*WRITTEN TASK A*
In the footballer profile below, which team did Fofana face in his professional debut for Jong PSV?

Fodé Fofana (born 26 October 2002) is a Dutch professional footballer who plays as a forward for Eerste Divisie team Jong PSV.

Club career
Fofana started his career by playing youth football for several amateur clubs in Groningen including GVAV-Rapiditas. During his family's summer vacation in 2012, Fofana played a street football tournament at Lyon where a scout of Barcelona was present. He was impressed by Fofana's style of play and recommended him to the club. Fofana joined Barcelona following year after two internships at the club. However, he was forced to leave the club after two years as FIFA imposed a sanction on Barcelona for buying players aged under 18. He returned to Netherlands after leaving Barcelona and joined PSV later.

On 2 August 2019, PSV announced that three 16-year-olds from their youth academy including Fofana have signed their first professional contract with the club. He signed a three-year contract through to the summer of 2022. He made his professional debut for Jong PSV on 6 November 2020 in a 2–1 league win against Den Bosch. He played whole 90 minutes in the match and scored his team's both goals.

On 7 July 2021, Fofana made his first appearance for PSV by scoring a hat-trick in 10–1 friendly win against Delbrücker SC. After being an unused substitute in 2021 Johan Cruyff Shield win against Ajax, he made his official debut for PSV on 10 August in a UEFA Champions League qualifying match against Midtjylland.

*DATA SUPPLIED*
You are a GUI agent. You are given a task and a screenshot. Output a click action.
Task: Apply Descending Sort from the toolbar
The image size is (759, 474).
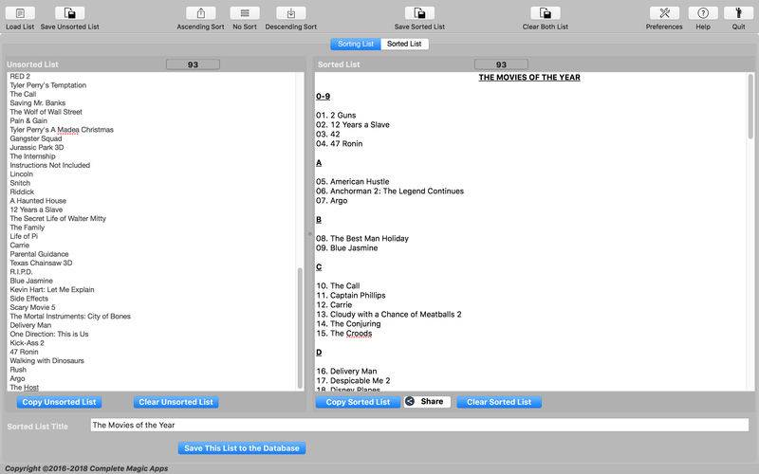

--

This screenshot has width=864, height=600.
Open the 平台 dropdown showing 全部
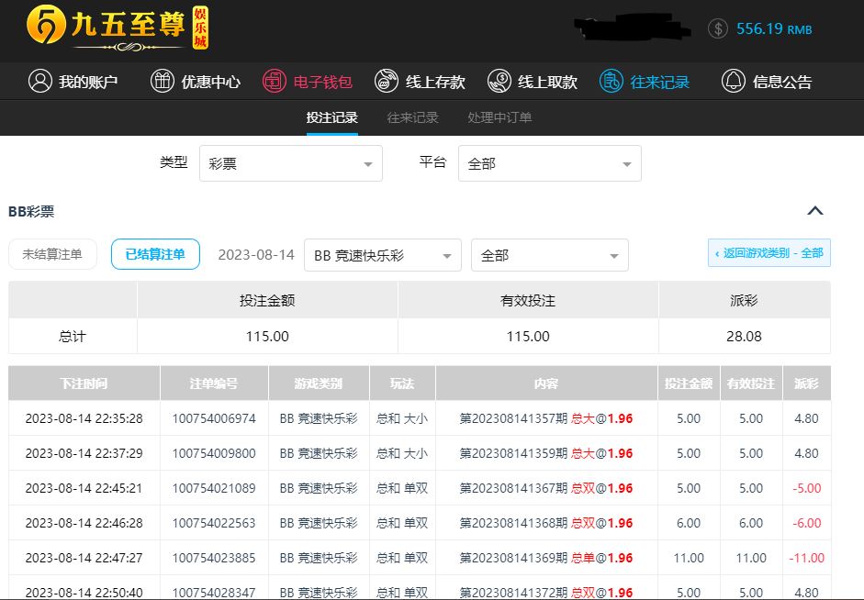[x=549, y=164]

*WRITTEN TASK B*
Please list every line of the records above that contains the word "screenshot". Case counts.

*RESULT A*
Den Bosch

*RESULT B*
You are a GUI agent. You are given a task and a screenshot. Output a click action.
This screenshot has width=864, height=600.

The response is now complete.